◆ WHAT IS ASKED
Rewrite the records below with each "agent" changed to "assistant" and everything else kept as it is. Omit the pictures from your version.

[Screen-element location records]
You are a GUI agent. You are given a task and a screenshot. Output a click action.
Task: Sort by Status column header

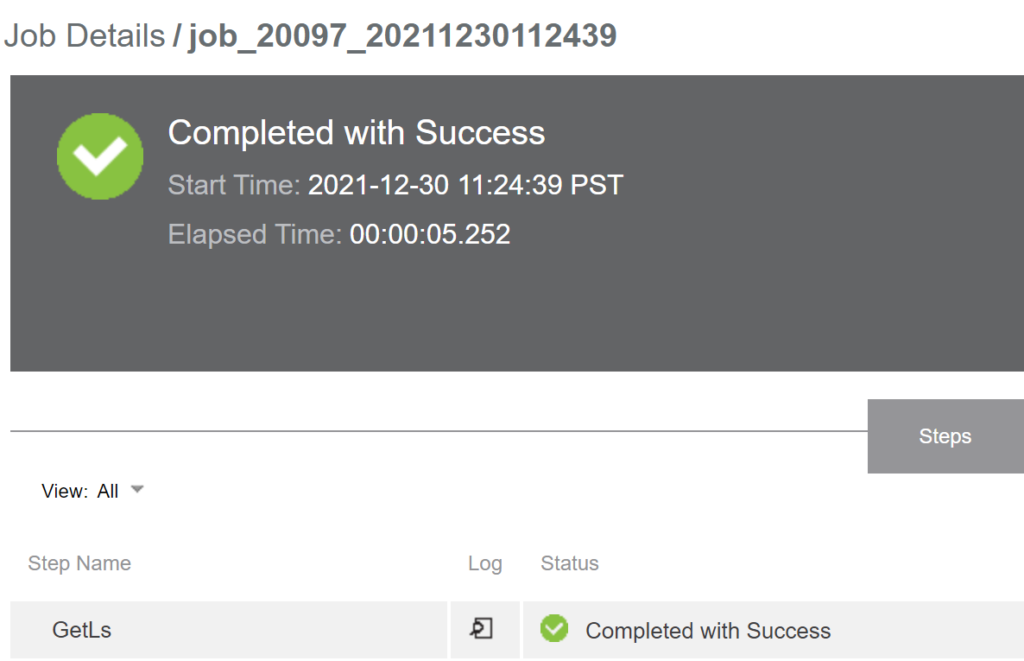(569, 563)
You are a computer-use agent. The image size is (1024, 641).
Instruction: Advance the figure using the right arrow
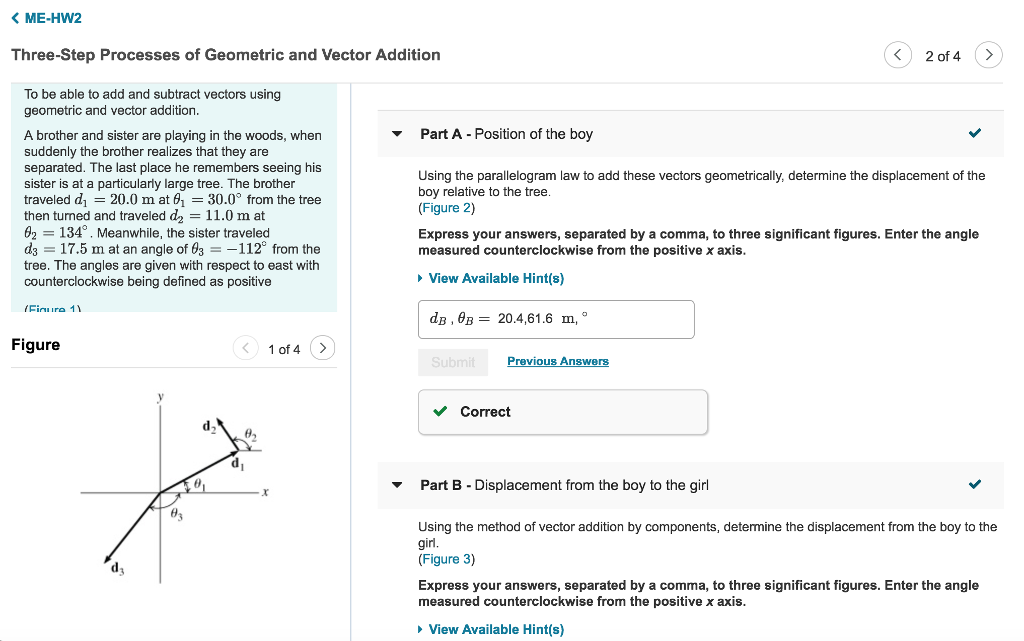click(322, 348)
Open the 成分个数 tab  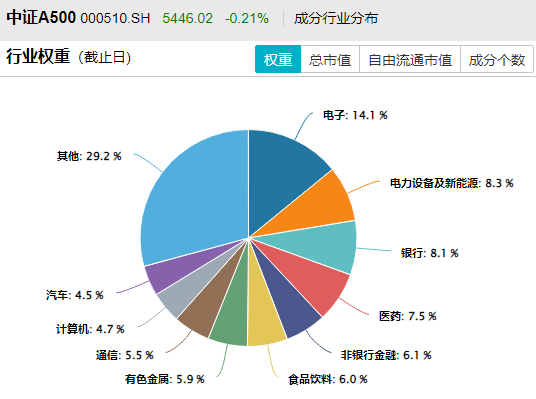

◆ TASK OUTPUT
You are a GUI assistant. You are given a task and a screenshot. Output a click action.
Task: Sort by Status column header

(569, 563)
You are a computer-use assistant. The image size is (1024, 641).
Instruction: Advance the figure using the right arrow
click(322, 348)
Open the 成分个数 tab  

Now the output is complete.